Por extensão e analogia, compreendemos, assim, por que
aquele homem indesejável foi retirado do salão do
banquete, no registro de Mateus.
O motivo não era outro senão a sua inadequação para
estar ali, vez que não possuía a “veste nupcial”, isto
é, o ambiente psíquico estava muito depurado para as
suas vibrações grosseiras.

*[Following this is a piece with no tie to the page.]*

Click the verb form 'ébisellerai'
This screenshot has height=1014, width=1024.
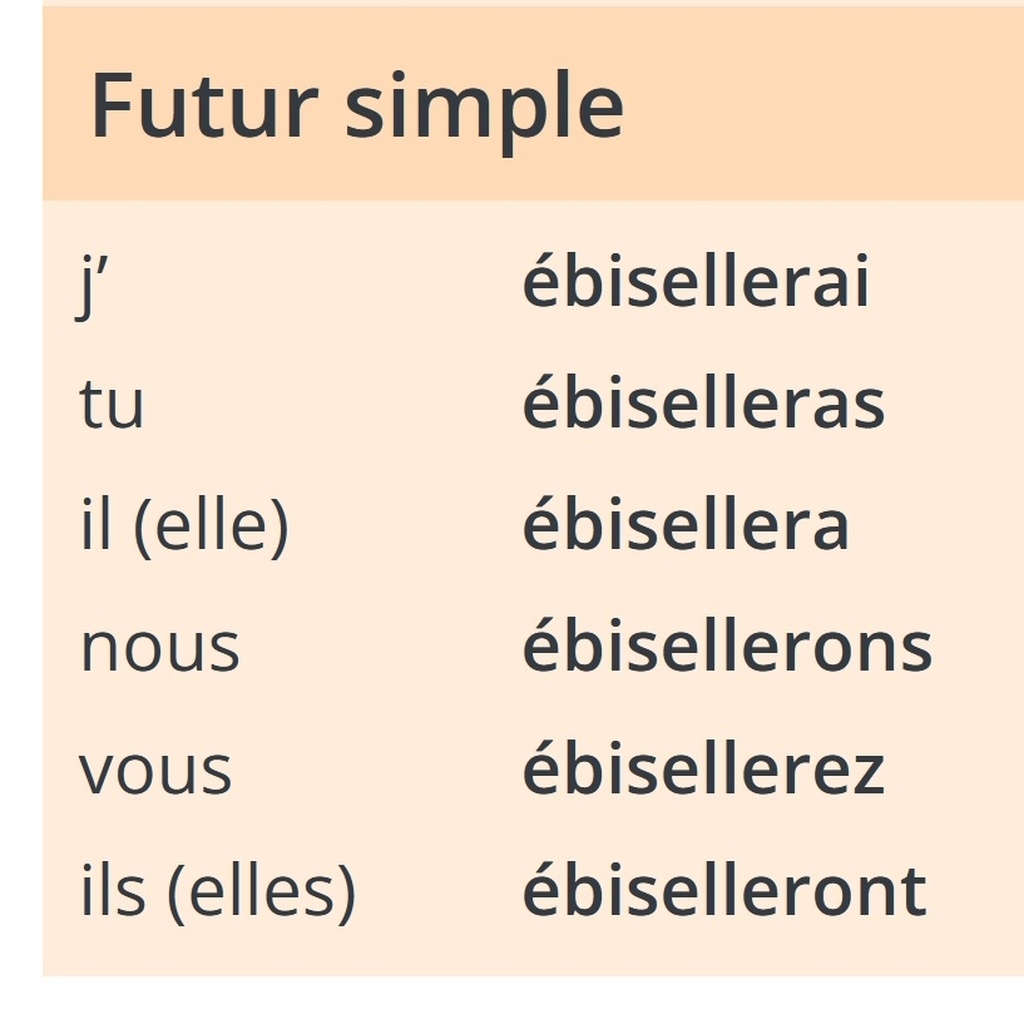point(696,284)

Mas o rejeitado não ficaria
para sempre na região de “choros e ranger de dentes”. Tão
logo conseguisse confeccionar a “túnica nupcial”, tecendo-a
com os fios do amor e do conhecimento superior, seria
readmitido na festa, festa essa que outra não é senão o
Reino dos Céus.
Não falece a menor dúvida: a Doutrina Espírita é a chave
que nos faculta compreender todas as coisas de modo
fácil e lógico... Sem as abençoadas luzes proporcionadas
pelo Espiritismo, giraríamos em círculos criando utopias
e sofismas, permanecendo com a inteligência em profunda
hibernação, anestesiada...
A ferrenha agressividade dos detratores da Doutrina
Espírita repousa na insuficiência dos próprios
argumentos e respondem com primaríssimos e falsos
raciocínios o que não conseguem alcançar em seus
estreitos horizontes, obscurecidos que estão por
superlativo apoucamento mental e ilhados em suas inúteis
e danosas vaidades do que acham ser as suas “intelectualidades”, a
exemplo de Nicodemos, que, não obstante ser mestre em
Israel, não conseguia vislumbrar as extensas e
ilimitadas planícies do Mais Além que Jesus lhe
descortinara.
-
KARDEC, Allan. O Evangelho seg. o
Espiritismo. 129. ed. Rio [de Janeiro]: FEB,
2009, Introdução.
-
KARDEC, Allan. A Gênese. 43. ed. Rio [de
Janeiro]: FEB, 2003, cap. XIV, item 11.